# Circuito para extraer la voz en el cable del telefono



## black_flowers (Dic 26, 2006)

hola, q, tal.

tengo un circuito para grabar la voz desde la línea de telefono. El circuito tiene dos terminales de entrada (lo adjunto abajo) donde especifica entrada de línea. Pero no pone cuales son los cables correspondientes ni las polaridades? (bueno los cables creo que sólo hay dos y lo de las polaridades a lo mejor es que es indiferente)

alguien me podría echar una mano?


----------



## capitanp (Dic 26, 2006)

y cual es la pregunta?


----------



## black_flowers (Dic 26, 2006)

pues la pregunta es cuales son los cables de linea (es decir los colores) y a donde van por ejemplo: el rojo al condensador, el azul al diodo.


----------



## capitanp (Dic 26, 2006)

es indiferente


----------



## black_flowers (Dic 27, 2006)

GRACIAS


----------



## PALLARESPUNKOI (Ene 16, 2007)

alguien podria decir si este circuito le a funcionado???
saludos


----------



## martinocho (Abr 17, 2009)

yo lo he probado el circuito
y no funciona en lo mas minimo

luego averigue, y me dijieron que este circuito es unicamente un inversor de señal. no sirve para extraer audio ni nada


----------



## DOSMETROS (Abr 18, 2009)

La línea telefónica tiene 50V en el "tono" y 90 o 100V durante la "llamada", ese circuito SI anda y está diseñado para evitar esos picos de tensión y debe ir conectado a una entrada de MICRÓFONO. Los dos de la izquierda a la línea telefónica , probando de invertirlos para menor zumbido (las líneas telefónicas tienen un neutro)

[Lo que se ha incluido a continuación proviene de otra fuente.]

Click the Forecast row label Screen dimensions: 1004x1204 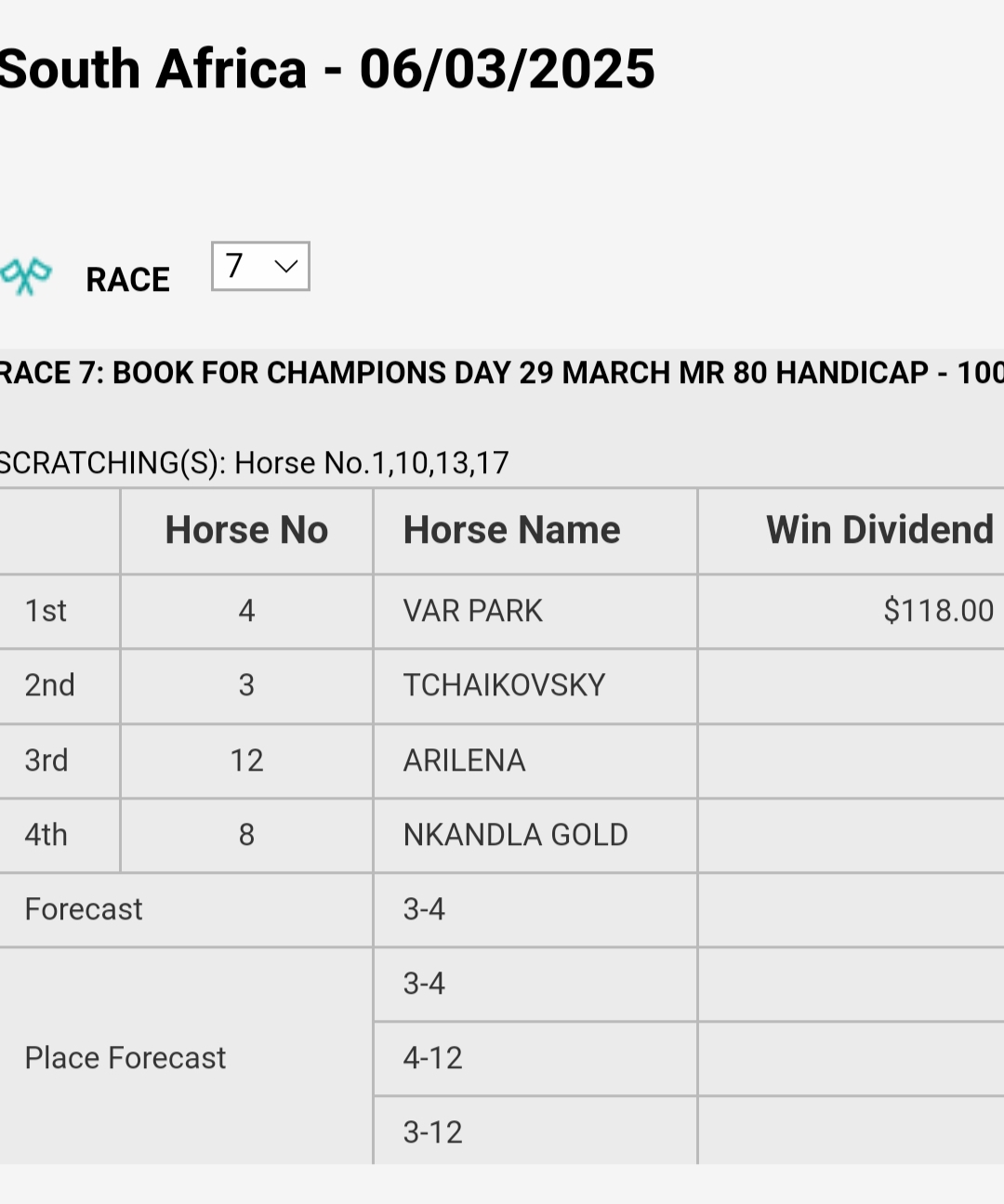click(x=84, y=909)

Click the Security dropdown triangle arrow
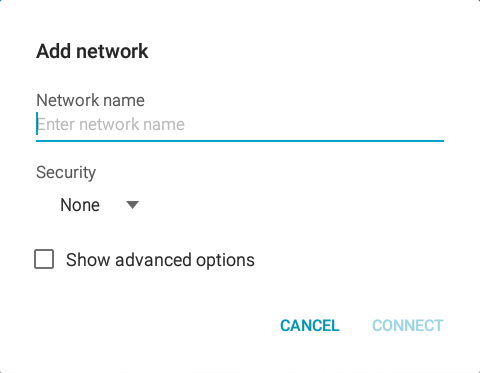[x=132, y=205]
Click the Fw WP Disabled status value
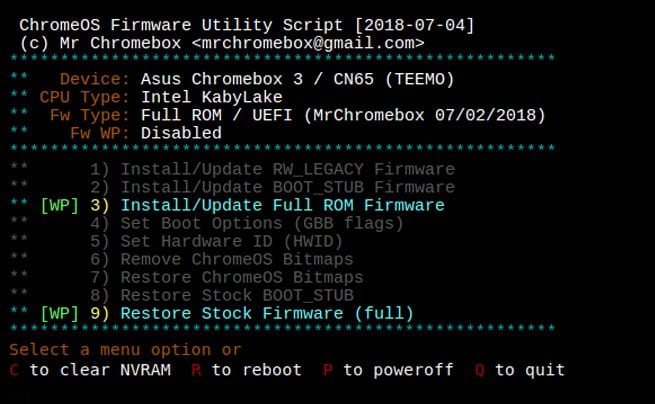Image resolution: width=655 pixels, height=404 pixels. [x=181, y=133]
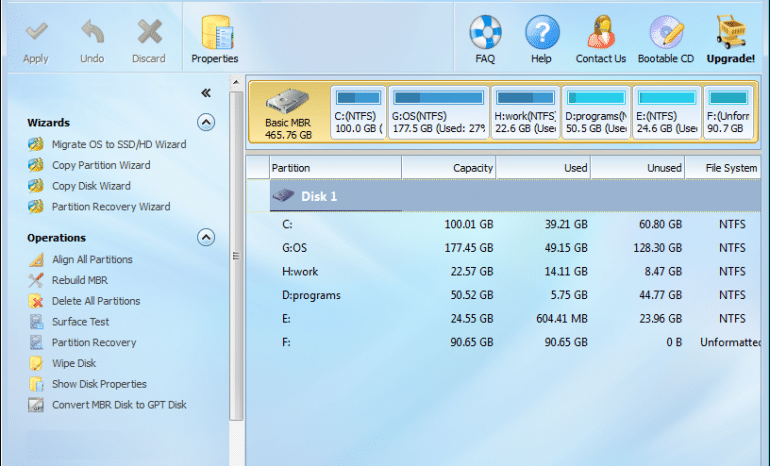The height and width of the screenshot is (466, 770).
Task: Collapse the Operations section
Action: pyautogui.click(x=206, y=238)
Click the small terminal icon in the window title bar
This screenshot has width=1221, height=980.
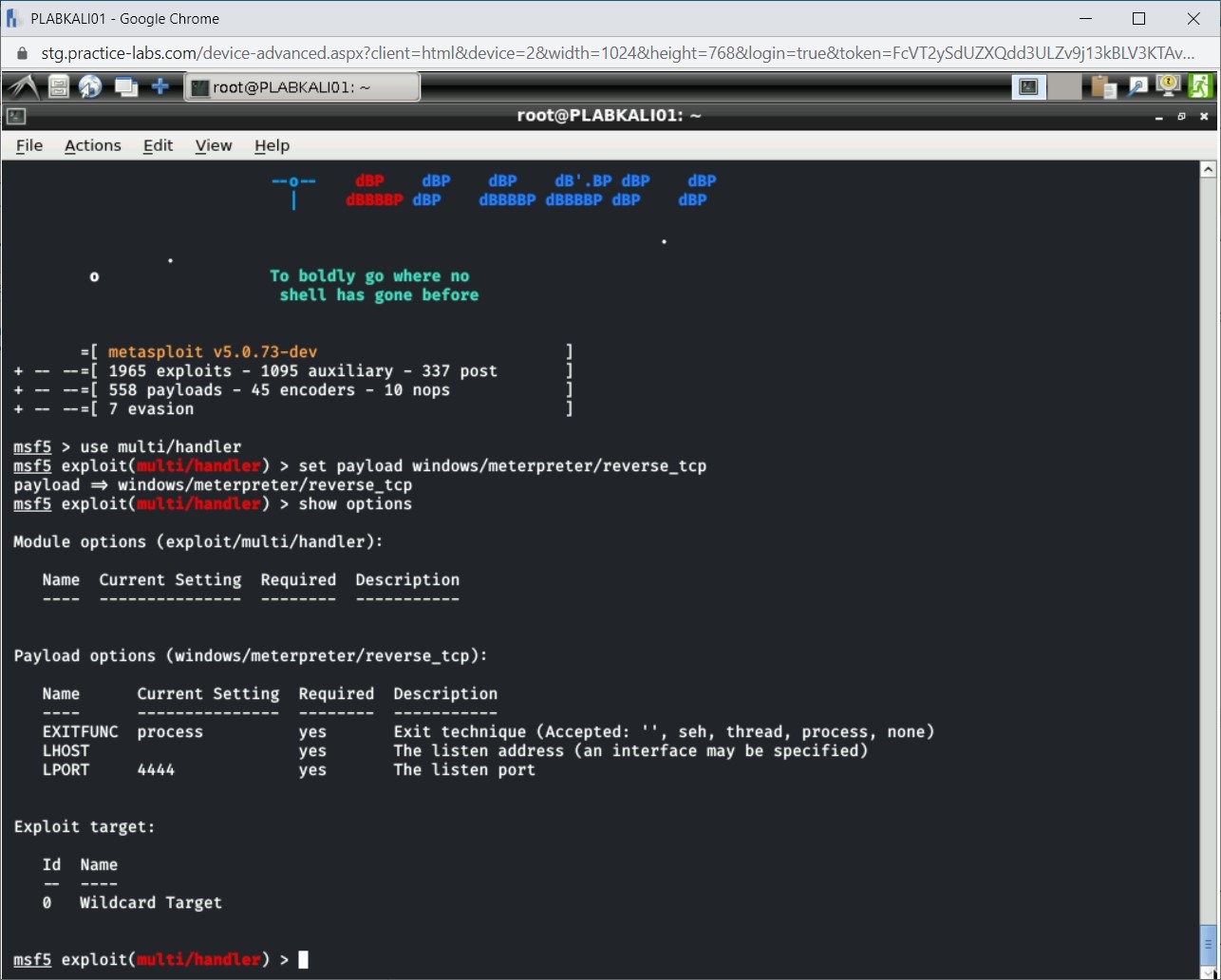tap(14, 116)
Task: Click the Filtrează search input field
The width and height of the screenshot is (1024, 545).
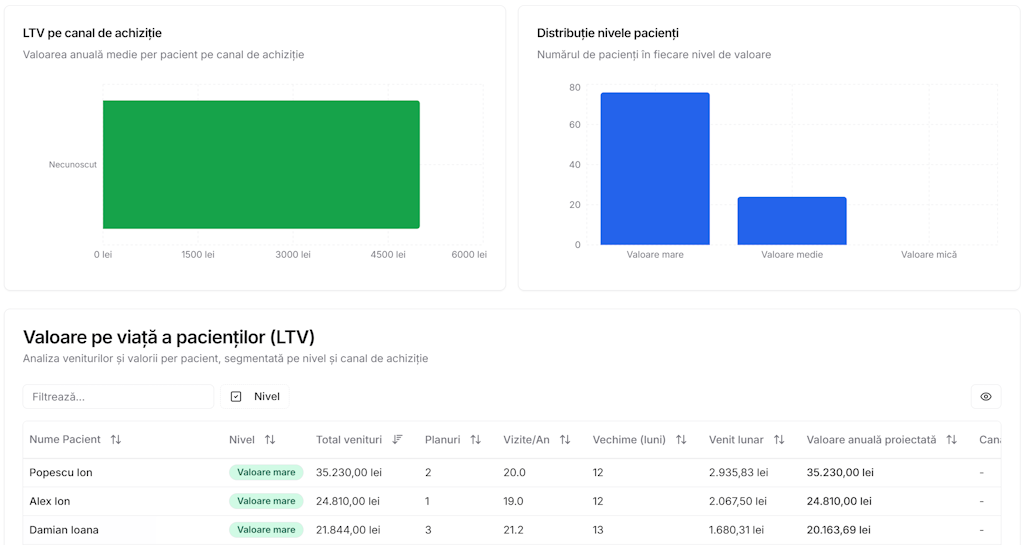Action: coord(118,397)
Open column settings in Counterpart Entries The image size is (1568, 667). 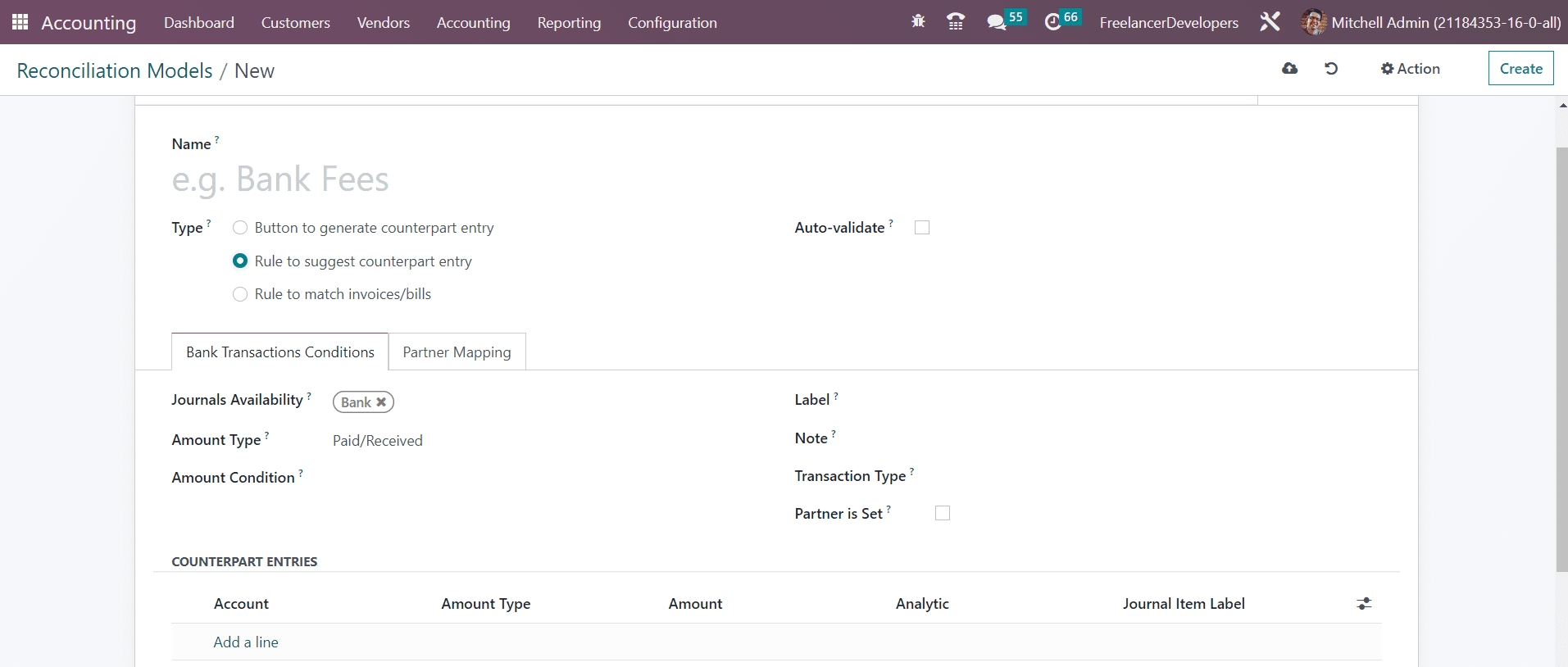pyautogui.click(x=1364, y=604)
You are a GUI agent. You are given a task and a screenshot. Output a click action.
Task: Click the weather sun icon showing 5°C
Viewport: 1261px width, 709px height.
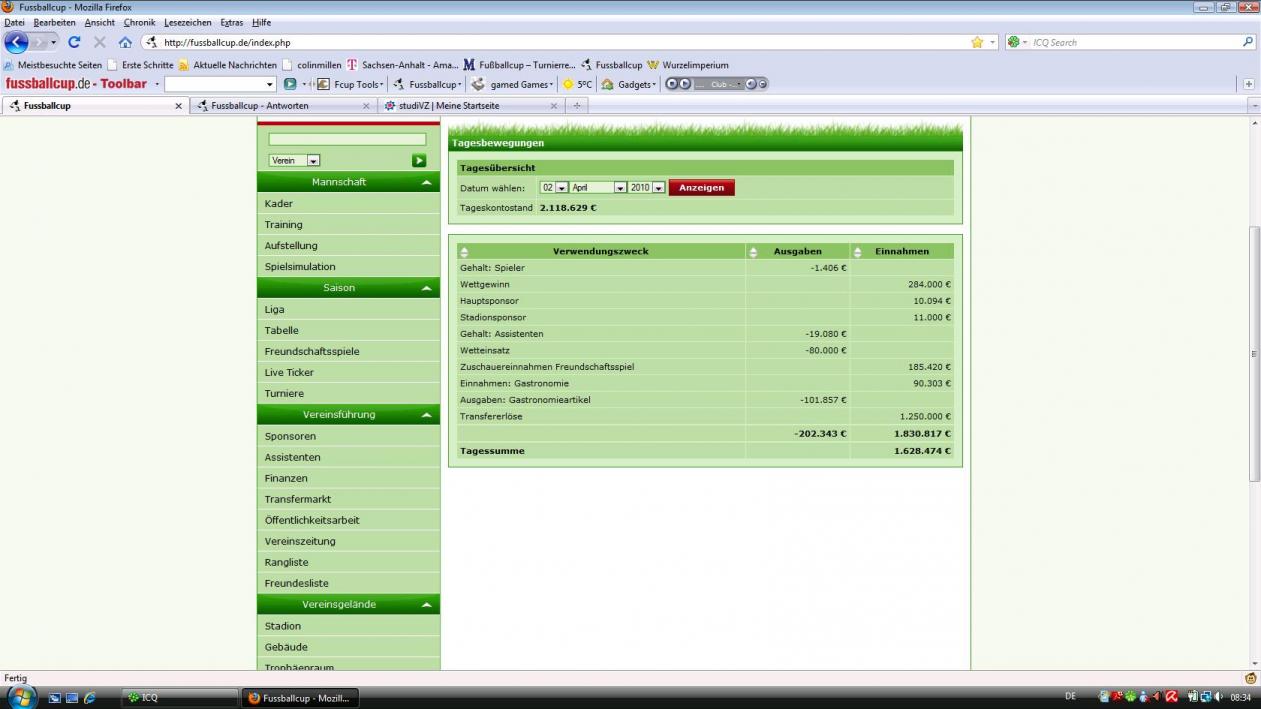tap(568, 85)
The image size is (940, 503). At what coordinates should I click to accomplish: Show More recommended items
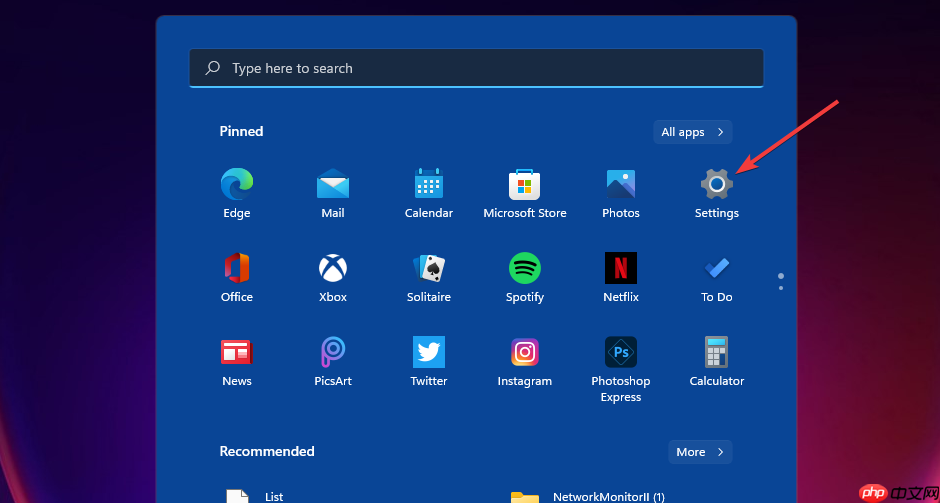pyautogui.click(x=700, y=452)
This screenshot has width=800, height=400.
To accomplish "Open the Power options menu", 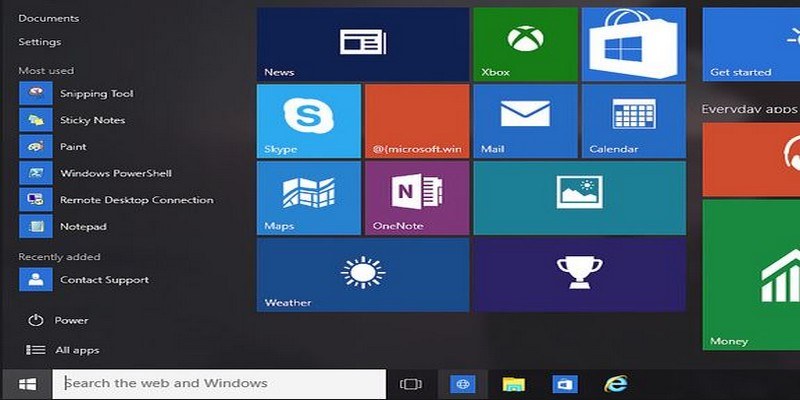I will 71,321.
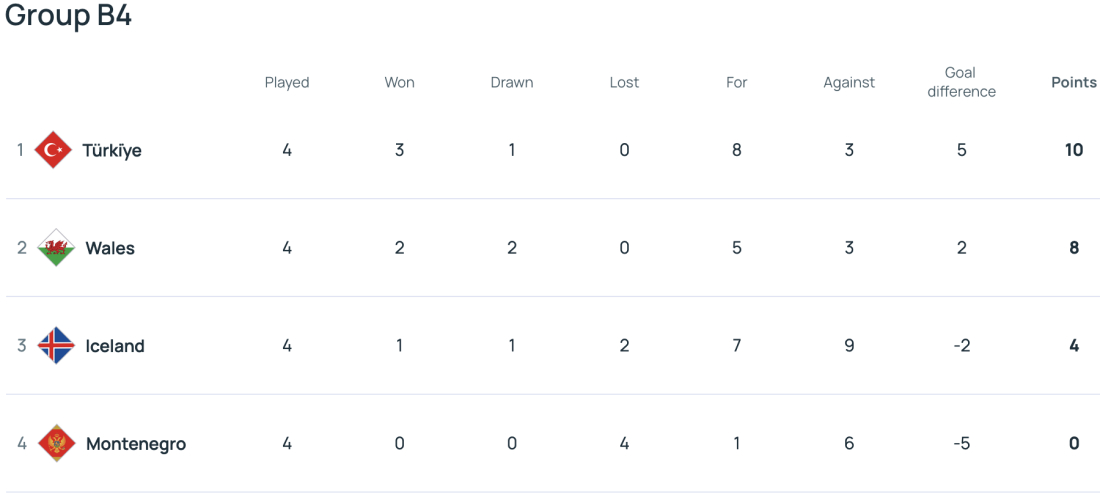1100x500 pixels.
Task: Open the Iceland team page
Action: point(115,346)
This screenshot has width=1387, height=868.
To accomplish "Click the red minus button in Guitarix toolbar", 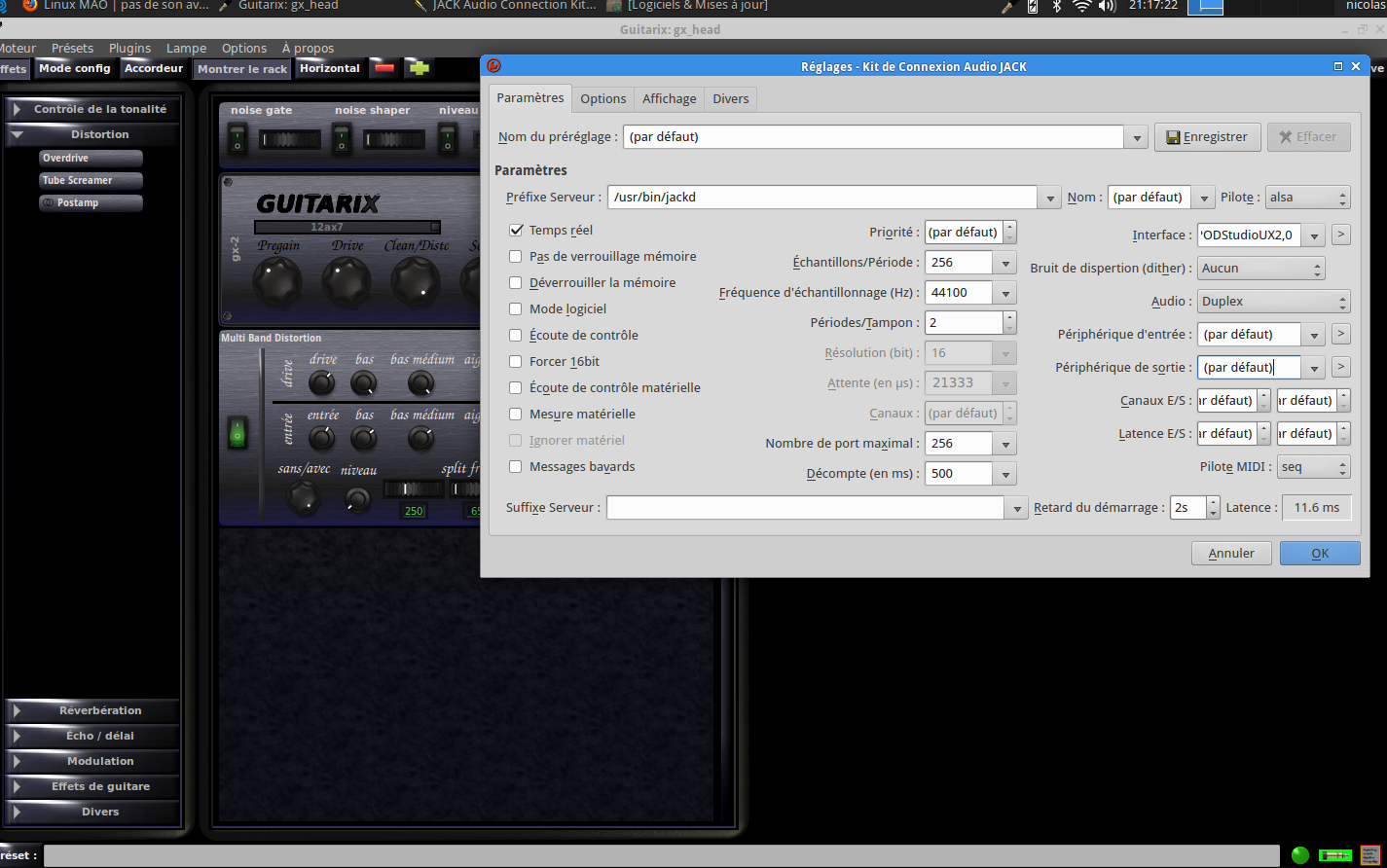I will (384, 68).
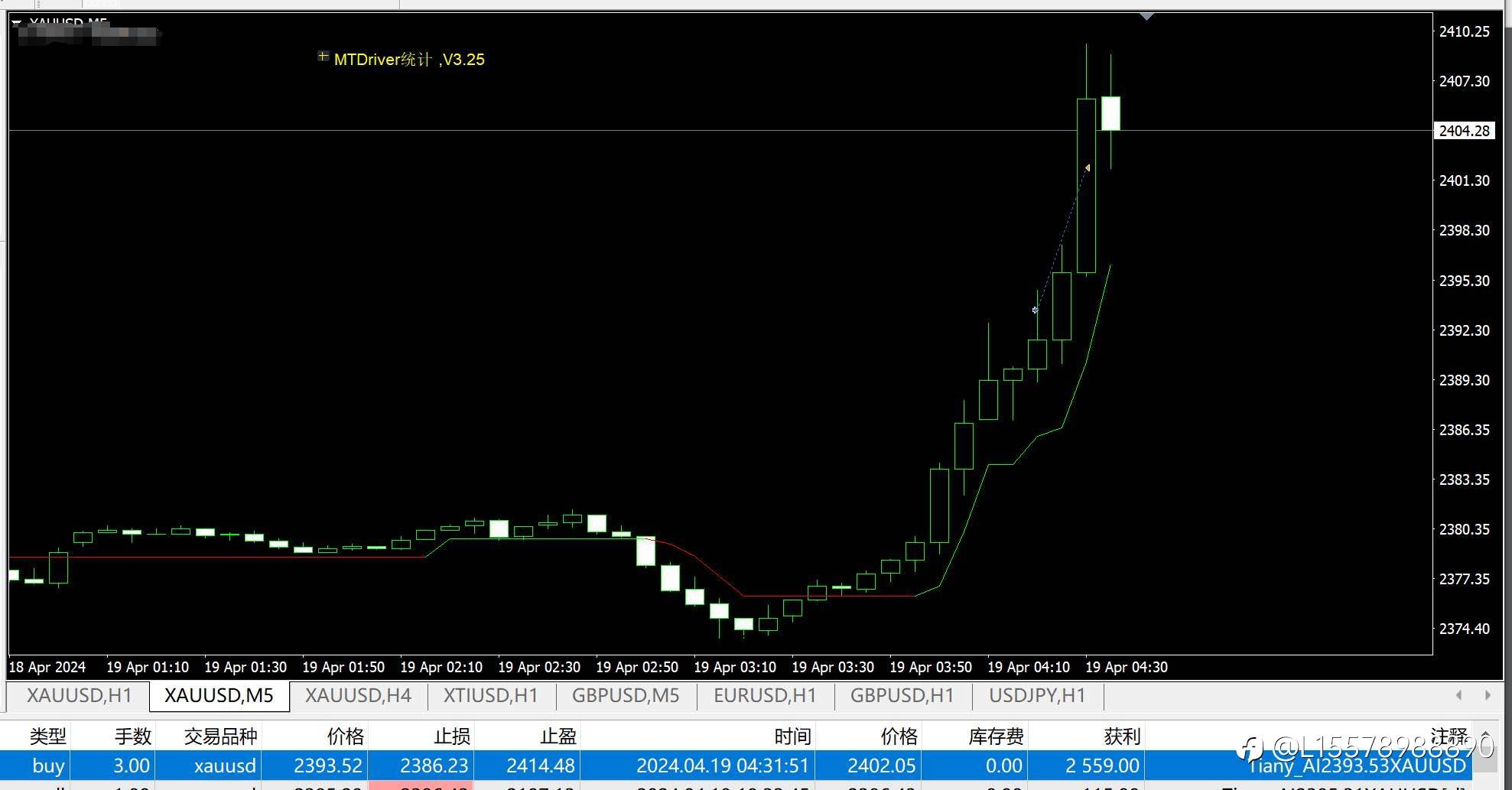
Task: Switch to the GBPUSD,M5 chart tab
Action: (x=626, y=696)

Si conectan un parlante o un audífono a la línea telefónica , primero que hace ruido cómo cuando se conecta o descuelga otro teléfono y segundo queda la línea "tomada" o sea el equivalente a un teléfono descolgado. Con éste circuito eso no pasa!

Lo único que se puede conectar directamente a la línea telefónica , son los audífonos de cristal . . .  que ya no existen   !

Suerte!


----------



## J M Fahey (Abr 18, 2009)

Funciona. Debes conectar los cables de "línea" a los respectivos cables del teléfono, y los de salida a un mini-plug telefónico que va a la entrada Mic del grabador. Con un grabador de cassettes funciona siempre, porque es "flotante"; con una Compu a veces hay que andar invirtiendo los cables (4 posibilidades en total) hasta encontrar la posición sin zumbidos o interferencias por mala elección de la toma de masa o tierra. Abrazo.


----------



## El nombre (Abr 18, 2009)

Si conectais un simple altavoz (superior a los 8 ohms va de cine, vale uno de un teléfono viejo gondola o eraldo) en serie con un condendador de 0,1uF en paralelo con la linea telefónica que haya una conversación se escucha con toda claridad.
Así de simple.
El condensador es para que elimine la componente continua del circuito y no se eschuche el chasquido cuando te conectas. 
Ojo! hacer esto es ilegal si no es notificado.


----------